When shown a color, people will associate it with keywords, such as thrilling, romantic or creative.
"There are certain colors that are going to stick in your mind because of what they represent to you," Herbert says. "People will go back to their childhoods.
" . . . I like the color yellow, which represents enlightenment, and it's a popular color today," she says. "But yellow was the color of my kitchen growing up, and I just remember really happy times in that kitchen."
Pantone has expanded on this concept and matched colors to more than 500 keywords describing moods. Homeowners can create a custom palette with the moods they want to convey in a room and order the associated paint on the Pantone/Paints+Interiors Web page (www.pantone.com/pages/pantone/pantone.aspx?ca=34&pg=20100).
Herbert also advises people to think about places they have traveled or hobbies they enjoy and consider the moods and colors associated with them.

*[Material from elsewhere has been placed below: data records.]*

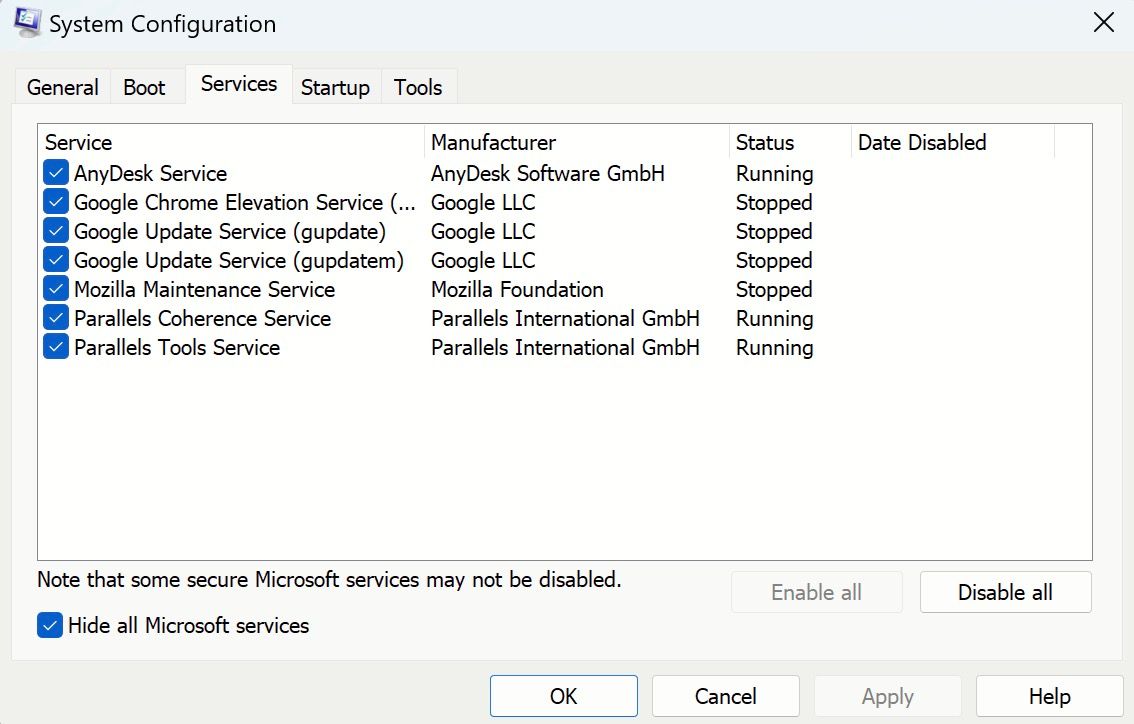The image size is (1134, 724).
Task: Open Help for System Configuration
Action: [x=1048, y=696]

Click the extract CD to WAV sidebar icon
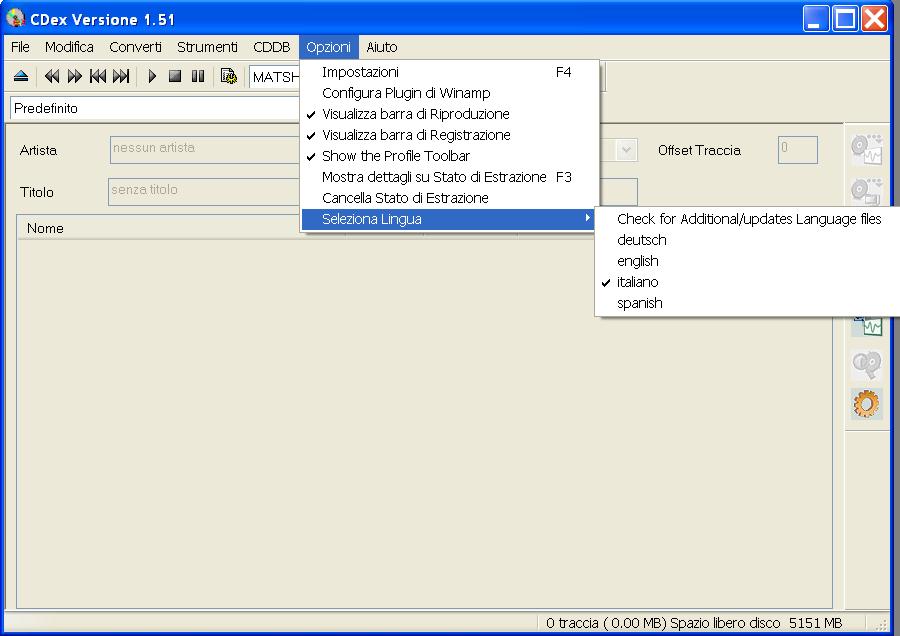tap(866, 149)
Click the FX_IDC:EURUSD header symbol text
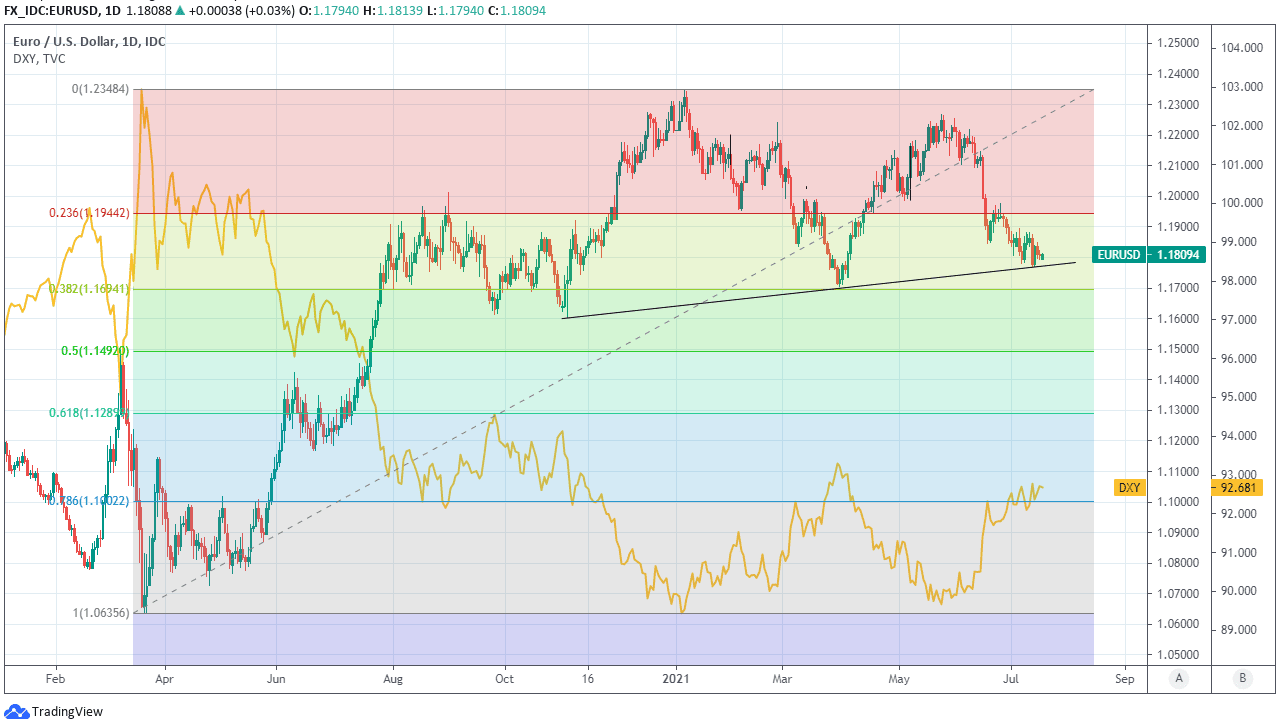The width and height of the screenshot is (1276, 723). coord(48,9)
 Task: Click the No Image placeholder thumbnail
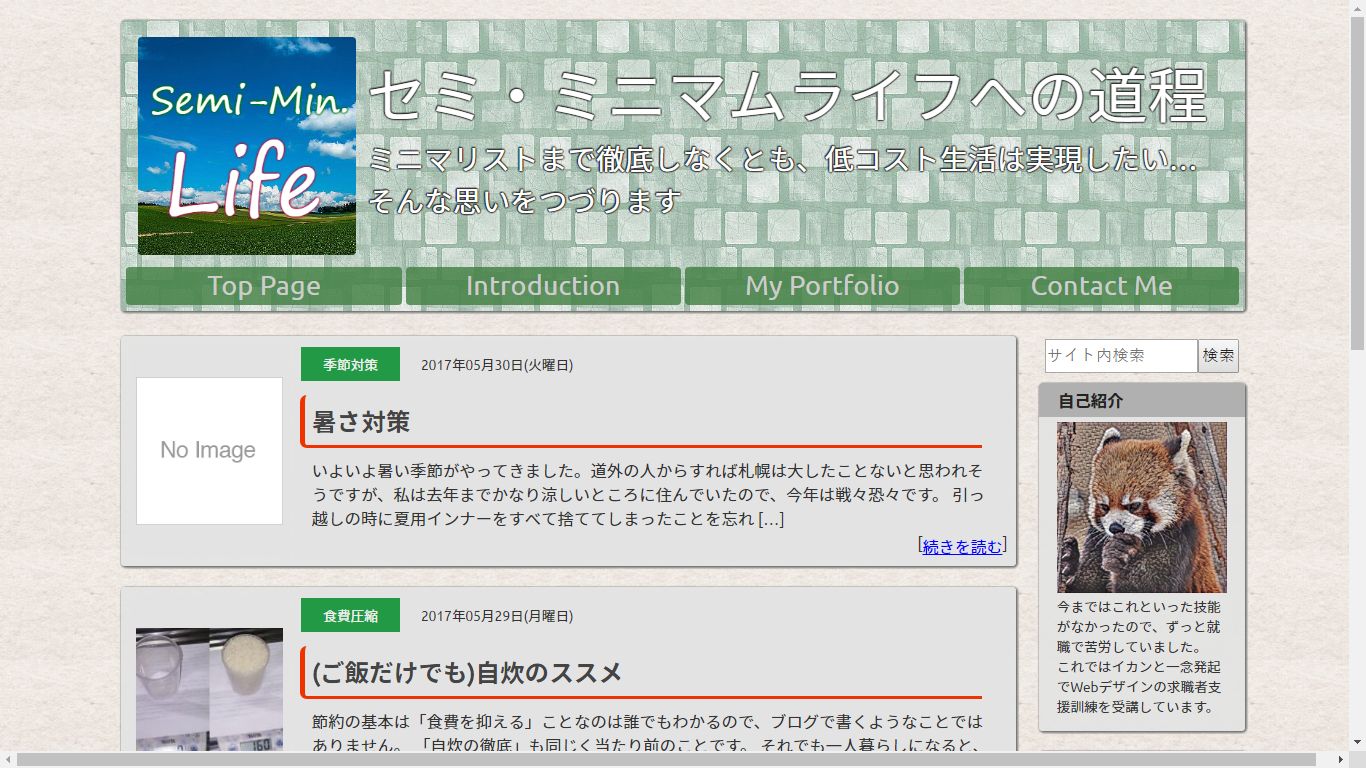209,451

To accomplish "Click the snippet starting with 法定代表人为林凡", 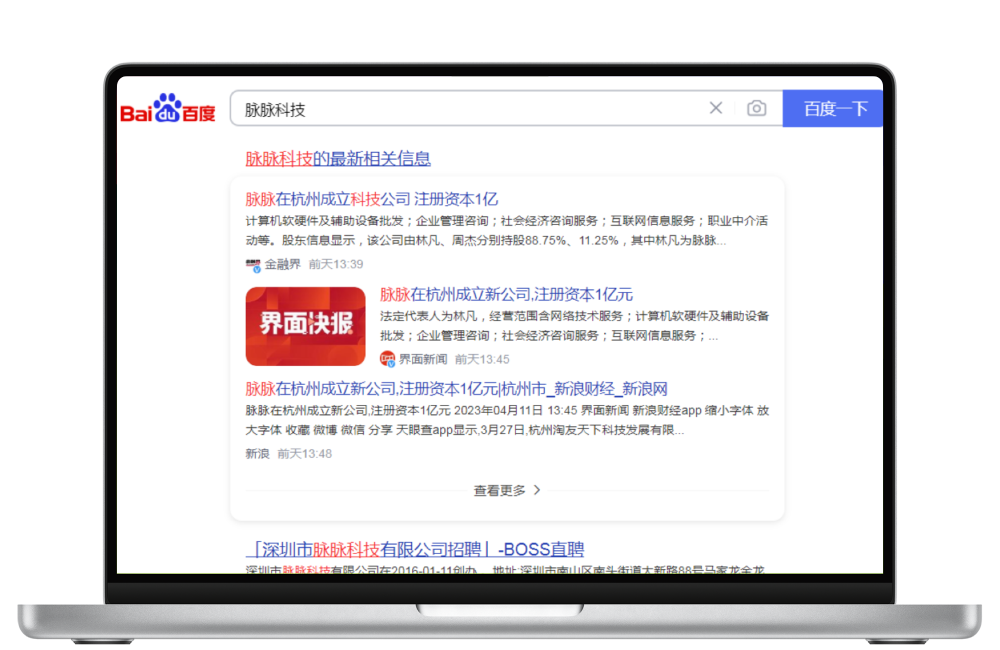I will pos(574,326).
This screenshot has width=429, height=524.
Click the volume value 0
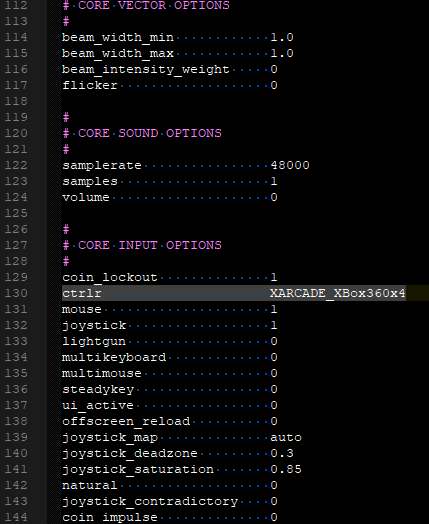point(274,198)
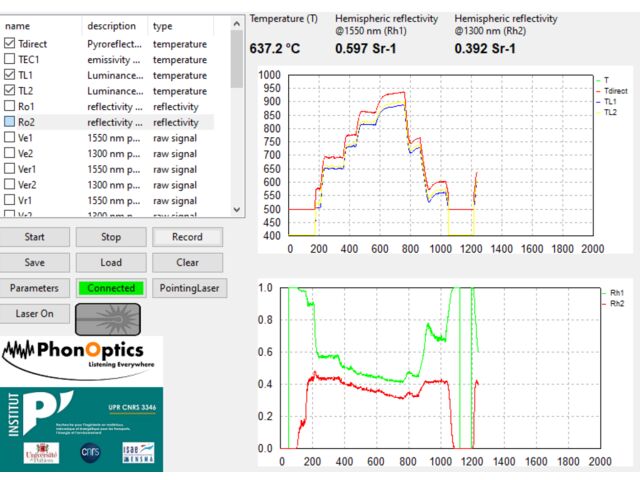The width and height of the screenshot is (640, 480).
Task: Check the Ve1 raw signal checkbox
Action: point(10,138)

A couple who enjoy hiking in the West, for instance, should think about how they feel while they're on the trail and consider the colors they see in sand, mountains and canyons.
"That's a great way to start looking at colors, and a wonderful exercise for couples to do together," Herbert says. "That will start you on choosing a beautiful palette."
When color consultants Joe and Anne Piazza bought their home in Atglen, Chester County, almost three years ago, they painted the entire interior yellow. Recently, they decided they wanted to make some changes, yet they found themselves facing the same dilemma many of their interior-design clients do: They couldn't find something that suited them both.
"The color question is the major bugaboo you run into, because the husband may not like this and the wife may not like that," says Joe Piazza, whose background is in psychology. "And neither may like the pick of the decorator."
The Piazzas sought help from the Dewey Color System, a test that offers users up to 15 colors and asks them to choose, from most preferred color to least preferred. At the end, the system creates a personality profile based on the choices.
"It wasn't developed as an aid to decorating or as an aid to the color industry," says Piazza, who became a Dewey Color System consultant with his wife. "It was developed as personality evaluation, and because of the science that goes into it, I think it has a lot more substance to it than anything we've seen previously."
Test results pointed the Piazzas to a warm red for their master bedroom. The theory that color preference is innate underlies the Dewey system.
"Inherent personality traits such as stability, reasoning, warmth, anxiety and social interaction can now be pinpointed for an individual," based on his or her color selections, according to a statement from Dewey Sadka, creator of the color system, that is posted on its Web site.
An evaluation is delivered in five chapters that describe perceived strengths and weaknesses based on the test subject's color choices. It includes an overview of personality, relationships and career.
I took the test for $9.95 on the Dewey site (www.deweycolorsystem.com). My choices leaned toward blues and violets, which my evaluation associated with "thinkers," people who ponder the future and need to know why things are. Thinkers categorize things to create plans of action. The Dewey system suggested working in creative fields, such as advertising, marketing, sales, design or trial law.
The test also claims to reveal character weakness based on the colors the user least prefers. One of my color choices in this section was green. The system noted that people who select green don't like to ask for help and expect others to intuitively know what they need.
The test was easy to take, and most of the evaluation was easy to understand. Some sections didn't arrive at accurate descriptions of my personality, but other conclusions (like the ones above) were dead on.
Anne Piazza uses the system to help choose color palettes for her interior-design clients. It cuts down on decision-making time, she says.
"All people have a few basic preferences, and they know what they like, but not many people know their personal color spectrum, how those colors will influence their lives," she says. "The system provides everybody with what colors they are sensitive to."
Herbert predicts folks will continue to experiment with fresh hues.
"People are getting much more adventurous with color as they see it being used on the fashion runway, and the media take you all over the world, so you see new colors," she says.